** Start **

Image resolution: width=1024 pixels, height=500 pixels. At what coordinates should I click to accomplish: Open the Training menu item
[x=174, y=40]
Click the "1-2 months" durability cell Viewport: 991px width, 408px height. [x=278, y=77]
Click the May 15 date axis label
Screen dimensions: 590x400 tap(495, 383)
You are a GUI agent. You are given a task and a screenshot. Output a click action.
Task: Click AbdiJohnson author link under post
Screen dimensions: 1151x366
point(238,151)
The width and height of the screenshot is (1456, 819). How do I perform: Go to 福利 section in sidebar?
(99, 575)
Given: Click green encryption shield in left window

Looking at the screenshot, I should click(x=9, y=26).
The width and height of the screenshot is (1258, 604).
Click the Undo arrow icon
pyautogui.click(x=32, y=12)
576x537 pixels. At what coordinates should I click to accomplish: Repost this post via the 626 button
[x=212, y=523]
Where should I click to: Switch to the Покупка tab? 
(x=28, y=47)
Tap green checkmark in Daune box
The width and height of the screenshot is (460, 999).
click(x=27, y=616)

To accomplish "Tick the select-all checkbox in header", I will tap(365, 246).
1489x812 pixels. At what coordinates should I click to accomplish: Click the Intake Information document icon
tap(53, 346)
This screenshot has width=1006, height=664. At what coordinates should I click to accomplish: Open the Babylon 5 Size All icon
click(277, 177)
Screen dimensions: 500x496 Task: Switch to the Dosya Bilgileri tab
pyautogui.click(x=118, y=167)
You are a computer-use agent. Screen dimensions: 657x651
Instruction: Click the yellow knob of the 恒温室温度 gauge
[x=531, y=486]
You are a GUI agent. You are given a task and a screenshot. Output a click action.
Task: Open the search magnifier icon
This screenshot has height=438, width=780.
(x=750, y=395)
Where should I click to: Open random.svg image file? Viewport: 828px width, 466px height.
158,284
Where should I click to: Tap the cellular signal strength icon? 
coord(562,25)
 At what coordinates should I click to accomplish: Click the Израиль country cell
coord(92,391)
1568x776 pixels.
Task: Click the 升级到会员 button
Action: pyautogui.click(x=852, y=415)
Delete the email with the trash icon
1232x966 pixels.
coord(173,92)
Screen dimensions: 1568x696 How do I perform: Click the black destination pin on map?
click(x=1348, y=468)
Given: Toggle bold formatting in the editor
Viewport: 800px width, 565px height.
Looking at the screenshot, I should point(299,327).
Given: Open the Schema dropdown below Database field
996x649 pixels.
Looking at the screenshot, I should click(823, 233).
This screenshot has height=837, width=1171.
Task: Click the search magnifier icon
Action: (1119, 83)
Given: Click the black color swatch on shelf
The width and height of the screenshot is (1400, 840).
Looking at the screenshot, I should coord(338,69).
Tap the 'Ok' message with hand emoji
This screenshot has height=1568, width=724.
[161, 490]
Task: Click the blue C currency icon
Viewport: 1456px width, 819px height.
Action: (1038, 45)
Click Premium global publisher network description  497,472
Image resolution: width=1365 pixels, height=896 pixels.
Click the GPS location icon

** End **

REQUIRED WORK → Reproduce the material word for word, starting at its very beginning and ending with the line that contains "Screen dimensions: 590x400 tap(495, 383)", with that line included.

COMPLETED TASK →
Image resolution: width=1024 pixels, height=500 pixels. At what coordinates should I click to accomplish: Open the Training menu item
[x=174, y=40]
Click the "1-2 months" durability cell Viewport: 991px width, 408px height. [x=278, y=77]
Click the May 15 date axis label
Screen dimensions: 590x400 tap(495, 383)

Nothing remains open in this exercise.